1 hour in – Thrill as you watch people eat in diners, go to bars, walk around tourists traps, zzzzzzzz…
1 hour 10 minutes in – Yay creepy killer is finally here. He’s trying to be creepy, but mostly failing. And they’re now showing his face. Yeah the ending is going to be what I thought it was back at the 48 minute mark.
1 hour 16 minutes – Killer is far more silly than scary. Also, why is he doing this? Because “they want to take our gold.” Really? What is he, Leprechaun now?
1 hour 21 minutes in – OK, time for the big twist. Did I call it? Yes I did. Oh well, maybe it was more shocking or surprising back in 1982.
1 hour 24 minutes in – nice bit of misdirection at the end. Sort of stupid if you stop to think about it, but it works. Also death by pointy bushes is just awesome!
As you might be able to tell from the notes, Death Valley isn’t exactly action packed, or memorable, or all that good. The story is about a young boy leaving his dad in New York to go with his mom in the South West as she and her new boyfriend go on a tour of the titular valley of death. There the boy crosses paths with a crazed killer who then fixates on him. A (very) few murders later, not to mention a whole lot of padding that goes nowhere, and you have the confrontation between killer and family. The movie tries to pull off a twist, but I guessed what it would be miles off and most likely you will too. The whole thing wraps up rather unsatisfactory and just leaves you going, “Hmm, ok that was a thing.”

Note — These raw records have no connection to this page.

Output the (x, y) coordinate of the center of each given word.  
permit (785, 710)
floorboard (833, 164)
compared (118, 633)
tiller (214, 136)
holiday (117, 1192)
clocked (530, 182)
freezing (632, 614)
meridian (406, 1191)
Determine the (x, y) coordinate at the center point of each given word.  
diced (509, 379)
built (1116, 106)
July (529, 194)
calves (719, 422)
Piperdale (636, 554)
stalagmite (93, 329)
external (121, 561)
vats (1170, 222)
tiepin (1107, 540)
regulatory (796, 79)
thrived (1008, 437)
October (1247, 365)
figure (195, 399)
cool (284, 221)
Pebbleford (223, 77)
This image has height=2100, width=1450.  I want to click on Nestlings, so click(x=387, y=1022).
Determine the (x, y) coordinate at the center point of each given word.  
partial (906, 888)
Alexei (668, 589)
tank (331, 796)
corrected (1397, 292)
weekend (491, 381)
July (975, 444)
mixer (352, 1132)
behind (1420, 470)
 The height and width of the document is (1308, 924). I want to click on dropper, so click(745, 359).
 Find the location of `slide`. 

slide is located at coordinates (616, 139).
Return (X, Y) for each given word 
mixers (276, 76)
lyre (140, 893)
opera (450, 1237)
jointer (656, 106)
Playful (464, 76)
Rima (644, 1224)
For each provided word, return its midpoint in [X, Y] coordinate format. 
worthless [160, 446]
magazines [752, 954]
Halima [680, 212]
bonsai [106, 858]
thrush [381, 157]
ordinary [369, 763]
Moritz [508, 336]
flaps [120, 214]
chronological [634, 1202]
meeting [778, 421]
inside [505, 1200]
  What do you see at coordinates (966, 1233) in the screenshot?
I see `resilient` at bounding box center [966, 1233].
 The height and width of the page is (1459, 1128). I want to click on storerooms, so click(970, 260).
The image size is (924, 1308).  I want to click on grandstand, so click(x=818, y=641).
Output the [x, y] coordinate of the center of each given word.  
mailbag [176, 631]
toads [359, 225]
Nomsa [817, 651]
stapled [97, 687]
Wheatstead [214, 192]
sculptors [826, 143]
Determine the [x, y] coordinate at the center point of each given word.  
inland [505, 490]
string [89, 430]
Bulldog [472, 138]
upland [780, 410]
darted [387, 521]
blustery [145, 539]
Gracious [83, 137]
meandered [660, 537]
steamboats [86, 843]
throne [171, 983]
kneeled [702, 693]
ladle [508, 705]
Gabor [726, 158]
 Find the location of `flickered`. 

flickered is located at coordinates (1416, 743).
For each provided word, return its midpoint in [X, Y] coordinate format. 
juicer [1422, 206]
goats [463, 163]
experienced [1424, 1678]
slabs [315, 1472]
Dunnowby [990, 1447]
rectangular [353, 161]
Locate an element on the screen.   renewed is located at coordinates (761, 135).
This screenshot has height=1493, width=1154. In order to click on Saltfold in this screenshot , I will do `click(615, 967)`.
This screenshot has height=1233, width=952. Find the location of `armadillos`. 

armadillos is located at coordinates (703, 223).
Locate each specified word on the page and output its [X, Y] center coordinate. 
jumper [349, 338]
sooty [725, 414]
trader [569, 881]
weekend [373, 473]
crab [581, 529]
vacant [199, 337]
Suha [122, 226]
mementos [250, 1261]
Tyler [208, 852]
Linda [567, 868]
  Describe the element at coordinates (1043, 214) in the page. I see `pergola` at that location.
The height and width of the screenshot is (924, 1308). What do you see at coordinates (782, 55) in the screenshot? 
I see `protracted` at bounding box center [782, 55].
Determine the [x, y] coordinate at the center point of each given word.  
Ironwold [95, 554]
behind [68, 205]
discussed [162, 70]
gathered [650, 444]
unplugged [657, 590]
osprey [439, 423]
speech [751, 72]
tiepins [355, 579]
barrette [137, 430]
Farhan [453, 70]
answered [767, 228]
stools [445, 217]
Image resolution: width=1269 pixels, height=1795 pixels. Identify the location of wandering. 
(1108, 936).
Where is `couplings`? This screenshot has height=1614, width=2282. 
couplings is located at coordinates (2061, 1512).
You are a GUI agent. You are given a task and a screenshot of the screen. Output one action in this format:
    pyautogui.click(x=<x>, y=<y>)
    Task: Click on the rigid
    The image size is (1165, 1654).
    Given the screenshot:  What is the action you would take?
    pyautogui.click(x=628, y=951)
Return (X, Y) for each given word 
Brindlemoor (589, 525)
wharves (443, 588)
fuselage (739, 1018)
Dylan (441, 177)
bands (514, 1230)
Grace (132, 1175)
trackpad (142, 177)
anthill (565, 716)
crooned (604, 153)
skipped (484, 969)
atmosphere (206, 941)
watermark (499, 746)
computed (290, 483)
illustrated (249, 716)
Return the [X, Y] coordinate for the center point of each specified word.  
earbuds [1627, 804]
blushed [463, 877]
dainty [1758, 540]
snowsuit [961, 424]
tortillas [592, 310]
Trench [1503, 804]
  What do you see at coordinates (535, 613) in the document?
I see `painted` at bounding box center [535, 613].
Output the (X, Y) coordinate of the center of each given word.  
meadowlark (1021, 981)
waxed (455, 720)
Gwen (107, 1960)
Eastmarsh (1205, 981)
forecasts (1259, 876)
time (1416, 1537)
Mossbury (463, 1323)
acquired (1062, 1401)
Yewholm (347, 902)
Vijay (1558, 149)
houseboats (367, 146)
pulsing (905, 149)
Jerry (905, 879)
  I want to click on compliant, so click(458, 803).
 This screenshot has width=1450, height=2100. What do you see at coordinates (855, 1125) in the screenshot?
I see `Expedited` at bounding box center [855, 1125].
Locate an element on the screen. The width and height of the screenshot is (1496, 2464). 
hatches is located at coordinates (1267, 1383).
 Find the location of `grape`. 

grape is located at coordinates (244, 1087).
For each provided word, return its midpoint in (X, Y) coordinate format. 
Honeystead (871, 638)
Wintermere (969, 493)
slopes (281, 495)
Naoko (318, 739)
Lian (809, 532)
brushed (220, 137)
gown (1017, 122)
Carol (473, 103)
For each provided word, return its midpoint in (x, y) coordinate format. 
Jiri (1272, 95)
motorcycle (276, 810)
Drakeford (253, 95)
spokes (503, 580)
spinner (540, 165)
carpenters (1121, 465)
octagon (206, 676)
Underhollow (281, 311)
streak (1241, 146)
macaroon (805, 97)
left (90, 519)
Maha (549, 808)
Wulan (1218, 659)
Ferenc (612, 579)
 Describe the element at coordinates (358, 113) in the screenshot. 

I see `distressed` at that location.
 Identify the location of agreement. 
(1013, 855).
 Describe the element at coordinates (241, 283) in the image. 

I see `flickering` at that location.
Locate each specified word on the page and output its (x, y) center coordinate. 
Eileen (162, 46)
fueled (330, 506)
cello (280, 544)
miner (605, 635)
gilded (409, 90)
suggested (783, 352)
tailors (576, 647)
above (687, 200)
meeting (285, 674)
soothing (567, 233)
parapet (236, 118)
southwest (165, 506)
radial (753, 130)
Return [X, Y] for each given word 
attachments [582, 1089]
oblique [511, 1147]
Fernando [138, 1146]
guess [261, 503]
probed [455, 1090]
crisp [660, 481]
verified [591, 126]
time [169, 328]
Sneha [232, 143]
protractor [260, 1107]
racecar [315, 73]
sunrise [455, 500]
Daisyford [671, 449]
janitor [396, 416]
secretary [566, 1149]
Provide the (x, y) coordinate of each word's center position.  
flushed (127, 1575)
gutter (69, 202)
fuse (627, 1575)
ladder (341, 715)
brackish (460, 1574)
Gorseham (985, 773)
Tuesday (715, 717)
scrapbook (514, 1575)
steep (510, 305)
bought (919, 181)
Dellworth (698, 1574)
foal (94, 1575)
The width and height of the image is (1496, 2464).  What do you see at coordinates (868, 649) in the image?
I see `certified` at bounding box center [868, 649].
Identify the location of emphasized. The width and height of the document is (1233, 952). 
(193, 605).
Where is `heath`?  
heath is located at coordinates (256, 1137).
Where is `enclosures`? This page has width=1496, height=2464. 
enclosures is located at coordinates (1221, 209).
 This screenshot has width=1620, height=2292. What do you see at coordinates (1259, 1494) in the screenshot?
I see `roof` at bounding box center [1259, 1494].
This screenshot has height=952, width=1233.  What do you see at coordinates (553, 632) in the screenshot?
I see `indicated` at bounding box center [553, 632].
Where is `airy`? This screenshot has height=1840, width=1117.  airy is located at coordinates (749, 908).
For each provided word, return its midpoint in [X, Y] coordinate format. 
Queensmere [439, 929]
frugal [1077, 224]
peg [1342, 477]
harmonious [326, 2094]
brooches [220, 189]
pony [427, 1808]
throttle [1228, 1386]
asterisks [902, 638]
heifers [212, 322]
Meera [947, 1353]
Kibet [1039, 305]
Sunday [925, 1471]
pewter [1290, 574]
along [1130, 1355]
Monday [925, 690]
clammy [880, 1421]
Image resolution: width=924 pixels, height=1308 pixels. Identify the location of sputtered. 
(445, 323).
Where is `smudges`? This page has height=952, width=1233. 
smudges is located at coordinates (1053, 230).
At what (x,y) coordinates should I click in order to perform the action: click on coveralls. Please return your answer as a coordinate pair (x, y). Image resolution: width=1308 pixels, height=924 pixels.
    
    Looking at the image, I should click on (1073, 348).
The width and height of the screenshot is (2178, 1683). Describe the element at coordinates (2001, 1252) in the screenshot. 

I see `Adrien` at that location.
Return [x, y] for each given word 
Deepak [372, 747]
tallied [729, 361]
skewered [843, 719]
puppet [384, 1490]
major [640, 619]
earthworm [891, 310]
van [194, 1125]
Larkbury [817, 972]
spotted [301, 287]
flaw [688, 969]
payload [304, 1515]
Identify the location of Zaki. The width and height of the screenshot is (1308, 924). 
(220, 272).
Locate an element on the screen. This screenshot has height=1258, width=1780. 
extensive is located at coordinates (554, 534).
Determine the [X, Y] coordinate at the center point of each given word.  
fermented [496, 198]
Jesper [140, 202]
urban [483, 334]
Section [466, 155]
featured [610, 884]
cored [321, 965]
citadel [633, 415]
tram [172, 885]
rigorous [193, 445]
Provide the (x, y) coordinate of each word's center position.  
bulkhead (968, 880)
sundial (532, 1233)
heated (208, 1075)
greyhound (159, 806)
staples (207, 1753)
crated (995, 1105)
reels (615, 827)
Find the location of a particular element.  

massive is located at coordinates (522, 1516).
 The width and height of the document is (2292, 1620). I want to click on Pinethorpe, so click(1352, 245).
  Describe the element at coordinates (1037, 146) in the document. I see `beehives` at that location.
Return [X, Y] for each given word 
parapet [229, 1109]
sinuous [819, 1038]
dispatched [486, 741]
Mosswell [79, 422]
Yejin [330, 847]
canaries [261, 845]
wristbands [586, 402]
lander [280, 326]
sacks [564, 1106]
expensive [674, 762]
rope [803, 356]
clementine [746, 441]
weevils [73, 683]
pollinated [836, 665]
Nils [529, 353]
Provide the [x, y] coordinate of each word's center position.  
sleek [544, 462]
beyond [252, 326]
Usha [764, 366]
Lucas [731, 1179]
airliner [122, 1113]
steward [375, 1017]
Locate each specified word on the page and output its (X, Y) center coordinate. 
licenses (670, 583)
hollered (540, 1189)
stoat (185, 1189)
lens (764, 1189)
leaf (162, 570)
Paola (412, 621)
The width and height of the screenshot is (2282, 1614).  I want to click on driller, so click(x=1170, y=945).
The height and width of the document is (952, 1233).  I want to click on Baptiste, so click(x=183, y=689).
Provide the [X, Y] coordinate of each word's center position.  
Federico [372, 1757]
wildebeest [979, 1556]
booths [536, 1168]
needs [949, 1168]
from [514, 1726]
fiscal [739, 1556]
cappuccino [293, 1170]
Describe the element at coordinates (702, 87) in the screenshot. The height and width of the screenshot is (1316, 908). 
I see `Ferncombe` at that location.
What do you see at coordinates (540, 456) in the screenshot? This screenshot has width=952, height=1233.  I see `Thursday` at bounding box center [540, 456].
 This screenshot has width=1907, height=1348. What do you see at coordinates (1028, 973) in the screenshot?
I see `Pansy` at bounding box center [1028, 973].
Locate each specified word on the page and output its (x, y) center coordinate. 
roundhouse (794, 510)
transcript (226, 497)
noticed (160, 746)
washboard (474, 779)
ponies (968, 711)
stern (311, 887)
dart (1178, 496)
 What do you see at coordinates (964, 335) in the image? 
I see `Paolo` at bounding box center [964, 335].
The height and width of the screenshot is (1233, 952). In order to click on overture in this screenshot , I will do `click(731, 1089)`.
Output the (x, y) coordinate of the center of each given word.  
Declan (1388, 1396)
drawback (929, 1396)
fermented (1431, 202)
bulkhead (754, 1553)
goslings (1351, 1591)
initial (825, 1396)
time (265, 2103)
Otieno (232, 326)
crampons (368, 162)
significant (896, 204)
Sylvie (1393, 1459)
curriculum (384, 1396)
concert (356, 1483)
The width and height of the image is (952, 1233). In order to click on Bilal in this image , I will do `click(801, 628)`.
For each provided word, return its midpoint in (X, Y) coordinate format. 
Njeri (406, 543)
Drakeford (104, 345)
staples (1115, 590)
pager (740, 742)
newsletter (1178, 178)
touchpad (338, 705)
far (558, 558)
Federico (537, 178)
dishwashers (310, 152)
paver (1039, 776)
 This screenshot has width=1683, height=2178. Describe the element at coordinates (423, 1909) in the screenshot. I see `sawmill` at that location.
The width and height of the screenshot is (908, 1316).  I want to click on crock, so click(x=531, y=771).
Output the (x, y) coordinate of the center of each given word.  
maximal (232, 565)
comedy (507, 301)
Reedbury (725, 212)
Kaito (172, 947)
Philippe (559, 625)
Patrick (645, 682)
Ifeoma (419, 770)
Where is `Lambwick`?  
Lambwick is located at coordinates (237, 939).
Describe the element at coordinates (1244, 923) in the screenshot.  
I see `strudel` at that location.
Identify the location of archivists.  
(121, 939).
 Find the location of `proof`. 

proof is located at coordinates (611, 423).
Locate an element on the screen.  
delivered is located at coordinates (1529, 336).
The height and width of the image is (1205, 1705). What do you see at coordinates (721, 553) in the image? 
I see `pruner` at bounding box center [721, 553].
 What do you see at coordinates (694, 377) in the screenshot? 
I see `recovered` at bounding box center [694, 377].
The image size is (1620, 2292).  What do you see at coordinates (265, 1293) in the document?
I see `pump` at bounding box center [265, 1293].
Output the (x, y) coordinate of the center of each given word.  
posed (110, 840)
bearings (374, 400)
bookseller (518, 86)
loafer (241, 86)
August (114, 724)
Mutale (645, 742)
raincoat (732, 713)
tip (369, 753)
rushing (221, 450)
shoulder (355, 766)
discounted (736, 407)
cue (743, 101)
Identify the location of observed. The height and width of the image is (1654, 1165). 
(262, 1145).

Now to be clear, Death Valley is not a bad movie, it’s just not a very good movie. It has a sort of “they don’t make ‘em like that anymore” early ’80s charm to it. The acting runs the gambit from good (young Peter Billingsley) to OK (Paul Le Mat as the boyfriend/surrogate father figure) to ridiculous (the killer, who I won’t name here to avoid spoilers). The direction is acceptable in a workmanlike way, but it does bring a made for TV feel to the movie. But when it’s all said and done, this film has an air of “meh” wafting through it. It’s the kind of thriller you can sit down and somewhat enjoy, but that you never have to watch again.
To reinforce my opinion that this is a mediocre movie, just look at how Scream Factory chose to release it. So far all of their previous releases were jam packed with extras and goodies. Up till now they had new cover artwork, reversible covers, and slipcases. Death Valley has none of that. As for what extras you can find on the disc, there’s an audio commentary with director Dick Richards, a few trailers, and that’s it. So it’s not completely barebones, but it nearly is. It is a Blu-ray/DVD combo pack, so there is that.
Death Valley might be an enjoyable blast from the past for some, but since I didn’t grow up with it, it wasn’t that for me. I found it to be a perfectly serviceable thriller with some old school slasher elements to it, but it drags at times and contains no surprises. If you fondly remember this one, then pick up the new Blue-ray as it’s a good HD transfer and the movie looks great. If you’ve never seen Death Valley yet, then you’re really not missing much. Consider this one a mild recommendation at best.